Ich beobachte das angesprochene Thema ja nun schon über 2 Jahre. 
Und smile immer breiter 

PS: Meines wiessenstand ist in den angeblichen Zentrifugen keine WinCC.
Gruß an GE. Mehr sag ich ned.


----------



## LowLevelMahn (20 Mai 2011)

*die Meldung ist auch ganz nett*

http://www.heise.de/newsticker/meldung/Praesentation-neuer-SCADA-Schwachstellen-vertagt-1246212.html


----------



## Tommi (20 Mai 2011)

Mal ne ganz andere Bedrohung:

Bombenalarm bei Phoenix Contact in Blomberg...

http://www.nw-news.de/owl/4506346_Bombendrohung_bei_Phoenix_Contact_in_Blomberg.html


----------



## Thomas_v2.1 (21 Mai 2011)

Mh, ich frage ich da wo die Lücke sein soll. Das ist so als wenn ein Einbrecher durch eine offenstehende Haustür 'einbricht'. Das System ist nunmal offen wie ein Scheunentor.

Was will man denn als Zugriffschutz machen?
Meines Erachtens müsste man den Zugriff auf die Steuerung über gesicherte Zugänge, VPN oder sowas in der Art erledigen. Das sollte mittlerweile auch in einer SPS unterzubringen sein.
Natürlich hilft das nicht dagegen, dass ein infizierter/manipulierter PC welcher autorisierten Zugriff auf die Steuerung hat Schadcode oder manipulierte Daten in die SPS einschleust.

Ausreichend verschlüsselte und autorisierte Verbindungen über andere Bussysteme wie Profibus/MPI sind zwar nicht Standard, wäre aber sicher auch irgendwie möglich.
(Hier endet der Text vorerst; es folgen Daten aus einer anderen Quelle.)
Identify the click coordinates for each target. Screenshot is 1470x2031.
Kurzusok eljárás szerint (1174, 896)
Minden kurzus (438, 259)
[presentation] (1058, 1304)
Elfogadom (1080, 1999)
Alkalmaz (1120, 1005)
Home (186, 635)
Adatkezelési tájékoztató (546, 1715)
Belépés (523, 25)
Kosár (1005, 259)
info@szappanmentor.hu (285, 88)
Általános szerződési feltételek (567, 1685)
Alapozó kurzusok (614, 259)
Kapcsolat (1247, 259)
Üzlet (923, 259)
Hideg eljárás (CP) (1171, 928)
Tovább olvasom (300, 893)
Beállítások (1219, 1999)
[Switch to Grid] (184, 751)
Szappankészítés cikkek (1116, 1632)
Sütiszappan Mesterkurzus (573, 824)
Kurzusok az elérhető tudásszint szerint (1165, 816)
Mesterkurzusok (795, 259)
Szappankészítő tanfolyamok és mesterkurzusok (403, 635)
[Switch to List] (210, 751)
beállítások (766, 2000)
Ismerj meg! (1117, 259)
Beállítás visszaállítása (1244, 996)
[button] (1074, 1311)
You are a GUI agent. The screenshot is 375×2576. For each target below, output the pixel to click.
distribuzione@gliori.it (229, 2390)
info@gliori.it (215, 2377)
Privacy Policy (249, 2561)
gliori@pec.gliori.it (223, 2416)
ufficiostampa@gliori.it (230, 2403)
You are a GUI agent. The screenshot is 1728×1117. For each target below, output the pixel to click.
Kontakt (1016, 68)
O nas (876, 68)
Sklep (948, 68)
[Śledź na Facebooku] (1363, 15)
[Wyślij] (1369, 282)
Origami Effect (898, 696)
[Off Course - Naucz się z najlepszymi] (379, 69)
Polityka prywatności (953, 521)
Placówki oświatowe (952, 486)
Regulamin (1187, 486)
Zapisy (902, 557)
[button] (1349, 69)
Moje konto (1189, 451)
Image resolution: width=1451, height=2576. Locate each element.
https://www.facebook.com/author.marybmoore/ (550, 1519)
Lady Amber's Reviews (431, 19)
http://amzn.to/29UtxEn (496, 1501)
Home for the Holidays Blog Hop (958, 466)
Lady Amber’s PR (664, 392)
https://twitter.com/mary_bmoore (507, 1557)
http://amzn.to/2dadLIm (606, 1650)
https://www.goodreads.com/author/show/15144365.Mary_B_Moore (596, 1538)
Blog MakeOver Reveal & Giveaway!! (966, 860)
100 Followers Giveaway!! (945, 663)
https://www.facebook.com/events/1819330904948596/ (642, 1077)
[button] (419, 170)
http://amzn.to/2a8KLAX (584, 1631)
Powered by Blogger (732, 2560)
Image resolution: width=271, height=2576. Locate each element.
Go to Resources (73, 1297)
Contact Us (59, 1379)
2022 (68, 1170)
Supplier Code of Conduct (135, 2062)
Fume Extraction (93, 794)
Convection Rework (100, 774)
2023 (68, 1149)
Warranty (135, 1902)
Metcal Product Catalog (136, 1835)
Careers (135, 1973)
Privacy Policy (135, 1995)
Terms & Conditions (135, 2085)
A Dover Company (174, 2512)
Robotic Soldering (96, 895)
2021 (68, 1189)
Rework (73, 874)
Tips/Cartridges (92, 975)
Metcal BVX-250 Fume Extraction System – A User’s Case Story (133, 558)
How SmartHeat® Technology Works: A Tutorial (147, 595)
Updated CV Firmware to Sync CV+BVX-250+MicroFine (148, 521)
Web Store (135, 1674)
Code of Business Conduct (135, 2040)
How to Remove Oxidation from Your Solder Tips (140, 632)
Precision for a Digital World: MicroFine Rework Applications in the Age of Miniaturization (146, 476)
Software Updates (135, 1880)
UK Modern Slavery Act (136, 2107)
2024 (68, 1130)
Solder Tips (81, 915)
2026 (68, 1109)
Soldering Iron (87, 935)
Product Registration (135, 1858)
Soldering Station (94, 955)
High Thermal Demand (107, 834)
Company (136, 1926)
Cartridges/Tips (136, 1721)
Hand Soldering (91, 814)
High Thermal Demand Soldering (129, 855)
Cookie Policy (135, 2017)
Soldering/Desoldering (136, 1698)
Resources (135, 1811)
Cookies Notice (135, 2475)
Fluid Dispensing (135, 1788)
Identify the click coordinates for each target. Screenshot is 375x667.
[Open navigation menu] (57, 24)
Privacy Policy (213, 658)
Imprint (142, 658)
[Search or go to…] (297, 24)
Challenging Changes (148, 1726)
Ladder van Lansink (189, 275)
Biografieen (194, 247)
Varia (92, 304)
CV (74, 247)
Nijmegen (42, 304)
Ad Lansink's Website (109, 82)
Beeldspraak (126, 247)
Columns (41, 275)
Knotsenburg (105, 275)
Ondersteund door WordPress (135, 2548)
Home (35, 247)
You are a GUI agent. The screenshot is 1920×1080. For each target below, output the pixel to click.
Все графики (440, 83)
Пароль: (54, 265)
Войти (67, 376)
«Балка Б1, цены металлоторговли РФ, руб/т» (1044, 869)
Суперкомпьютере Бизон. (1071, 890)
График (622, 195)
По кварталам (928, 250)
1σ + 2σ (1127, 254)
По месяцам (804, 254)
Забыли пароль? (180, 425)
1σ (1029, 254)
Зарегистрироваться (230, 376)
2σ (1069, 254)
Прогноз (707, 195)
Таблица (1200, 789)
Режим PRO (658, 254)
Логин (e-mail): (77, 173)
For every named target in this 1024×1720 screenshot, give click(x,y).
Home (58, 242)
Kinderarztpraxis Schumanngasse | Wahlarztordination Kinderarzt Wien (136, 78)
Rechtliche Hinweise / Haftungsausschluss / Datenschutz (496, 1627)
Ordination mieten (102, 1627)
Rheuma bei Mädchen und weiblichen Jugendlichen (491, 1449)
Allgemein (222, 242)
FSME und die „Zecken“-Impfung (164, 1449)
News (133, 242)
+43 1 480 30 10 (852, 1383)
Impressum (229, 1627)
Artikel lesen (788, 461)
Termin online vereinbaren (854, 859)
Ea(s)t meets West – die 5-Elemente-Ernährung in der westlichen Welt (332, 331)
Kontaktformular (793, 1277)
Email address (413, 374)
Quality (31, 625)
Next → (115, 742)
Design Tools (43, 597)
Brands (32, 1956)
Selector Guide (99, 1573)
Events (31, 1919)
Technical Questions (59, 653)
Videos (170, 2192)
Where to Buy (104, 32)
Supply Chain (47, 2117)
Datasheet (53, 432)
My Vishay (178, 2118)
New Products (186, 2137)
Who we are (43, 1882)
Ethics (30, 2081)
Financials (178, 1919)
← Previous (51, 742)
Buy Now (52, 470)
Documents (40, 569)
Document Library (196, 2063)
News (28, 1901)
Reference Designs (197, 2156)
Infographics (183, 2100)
Oder Siemens schmeißt die PG Funktionen auf diesen Schnittstellen generell raus, bzw. man müsste diese irgendwie deaktivieren können.


----------



## Markus Rupp (21 Mai 2011)

wie stellst du dir das denn vor?, verschlüßeltes bussystem, und bei jeder neuen bus-variable oder geänderter teilnehmer-strutkur mußt du das gesamte system neu einspielen (alle teilnehmer-konfigurationen, zertifikate auf allen teilnehmern austauschen).

ein dynamisches zertifikatshandling ist weder einfach noch reel sicher (denn immer wenn ein zertifikat ausgetauscht wird, auch am pc) wird erstmal ne ungeschützte verindung benötigt. also bräuchte ich in diesem fall nur nen deamon der darauf wartet das das zertifikat ausgetauscht wird, das fange ich via kopieren der netzwerkprotokolle auf das deamon-subsystem ab und habe damit das aktuelle zertifikat, schwups kann ich wieder alles manipulieren was ich will.

was die pc geschichte angeht: das problem sitzt nicht IM sondern AM PC. Das ist und war schon immer so.

Zum Thema VPN etc. pp. sind auch nicht die mechanismen zum schutz ein problem, sondern die tatsache das menschen faul sind, und jeder regel folgt eine gegenregel, jedem gesetz ein schlupfloch und jeder sicherheits-geschichte eine backdoor (siehe wincc-stuxnet -> zugriff via master-passwörter, geklaut ja, aber ebend ne existente backdoor)

um sowas in zukunft also tatsächlich zu vermeiden müßte man den menschen das teil des gehirns rausschneiden, was man bauchgefühl nennt -> vulkanier müßte man sein. . .


----------



## Markus Rupp (21 Mai 2011)

hierzu noch ne kurze lektüre:

http://www.heise.de/newsticker/meldung/Praesentation-neuer-SCADA-Schwachstellen-vertagt-1246212.html

das thema wird uns wohl noch länger beschäftigen


----------



## Thomas_v2.1 (21 Mai 2011)

Rupp schrieb:


> wie stellst du dir das denn vor?, verschlüßeltes bussystem, und bei jeder neuen bus-variable oder geänderter teilnehmer-strutkur mußt du das gesamte system neu einspielen (alle teilnehmer-konfigurationen, zertifikate auf allen teilnehmern austauschen).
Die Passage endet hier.